The earliest Christians managed differences between the testaments by appeals to what we might call sublation (see Keith Ward’s What the Bible Really Teaches: A Challenge for Fundamentalists [SPCK, 2004] 23). That is, they held that the revealed gospel sometimes reversed or negated the obsolete message of the OT. A striking example appears in the Sermon on the Mount, when Jesus contrasted the Law (“You have heard that it was said”) with his own words, “… but I say to you.” Somewhat different metaphors were used by the writer of Hebrews, for whom the law was a “shadow” of the gospel, and by Paul, who contrasted the “code of judgment written on stone” with the new covenant and life in the Spirit. But the basic idea is the same in all three cases. Something from the OT is left behind because something new has come.
Neither Jesus nor the NT writers provided a lucid hermeneutical treatise on how to identify those OT texts that were in some way obsolete. Paul held that the Mosaic Law was a temporary measure, ordained by God to reveal human sin and our need for faith. But this did not imply a complete abandonment of the Law. Although Paul regarded the ceremonial and ritual elements as passé, he maintained that the Law’s moral prescriptions were still binding on Christians. Moreover, Paul distinguished between the Mosaic Law and other elements of the OT, which he accepted as fixed and permanent. In particular, he regarded the faith of Abraham and God’s covenant with him as fully compatible with the gospel revealed in Christ. The same can be said for texts from the prophetic books and Psalms.

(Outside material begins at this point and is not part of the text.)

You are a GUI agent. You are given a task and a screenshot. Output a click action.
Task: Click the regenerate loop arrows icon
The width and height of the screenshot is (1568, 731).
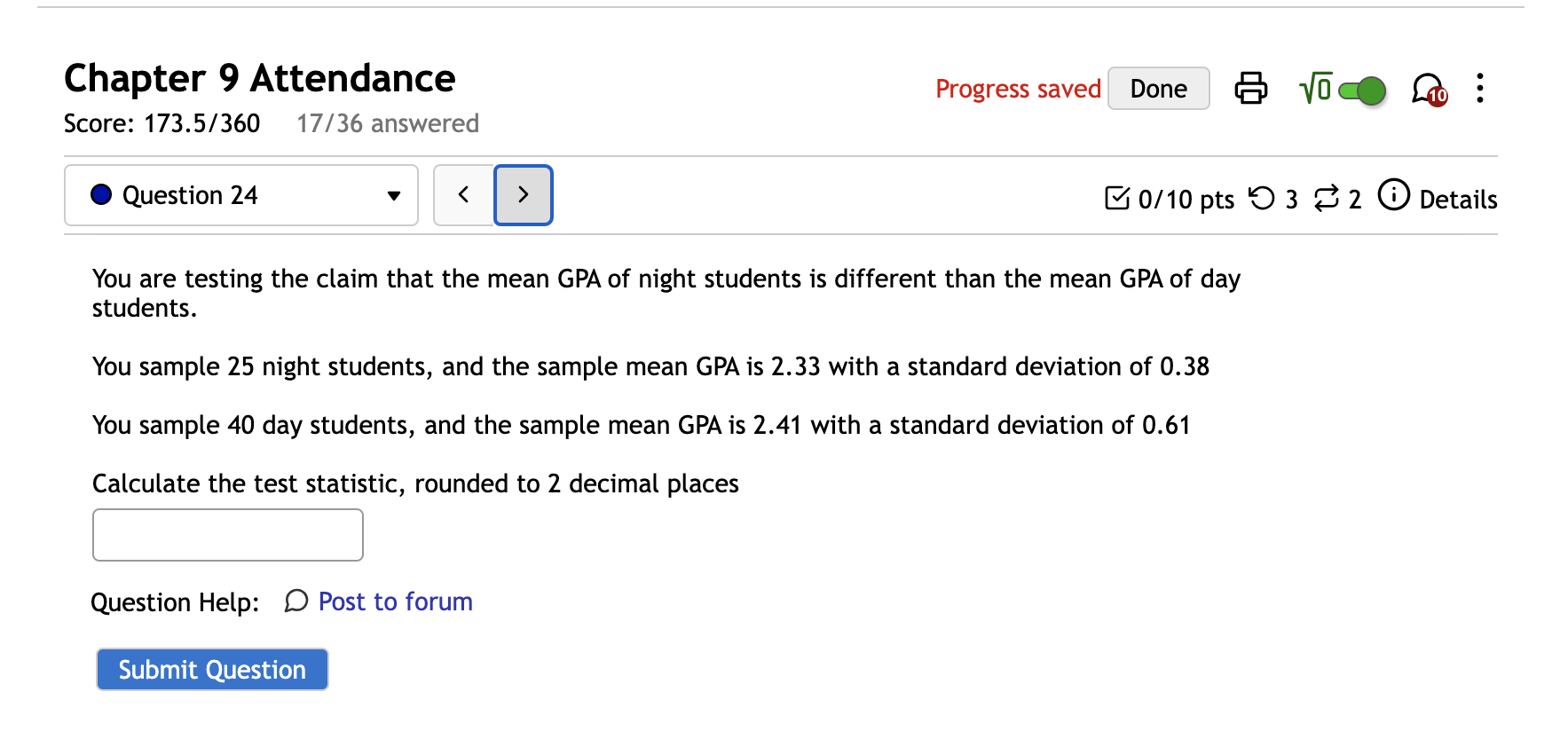coord(1327,198)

As for the writer of Hebrews, he managed the differences between the testaments by appeals to “platonic-like” philosophy. The physical elements of the OT law were mere “types” of the true “antitype” revealed in Christ. As a rule of thumb, whenever this writer saw something in the NT that surpassed the old, this simply implied that the OT was an obsolete type that pointed to God’s new covenant provision in Christ. So, for instance, the OT priesthood, tabernacle, and sacrificial system were temporary measures replaced by the sacrifice of Jesus Christ.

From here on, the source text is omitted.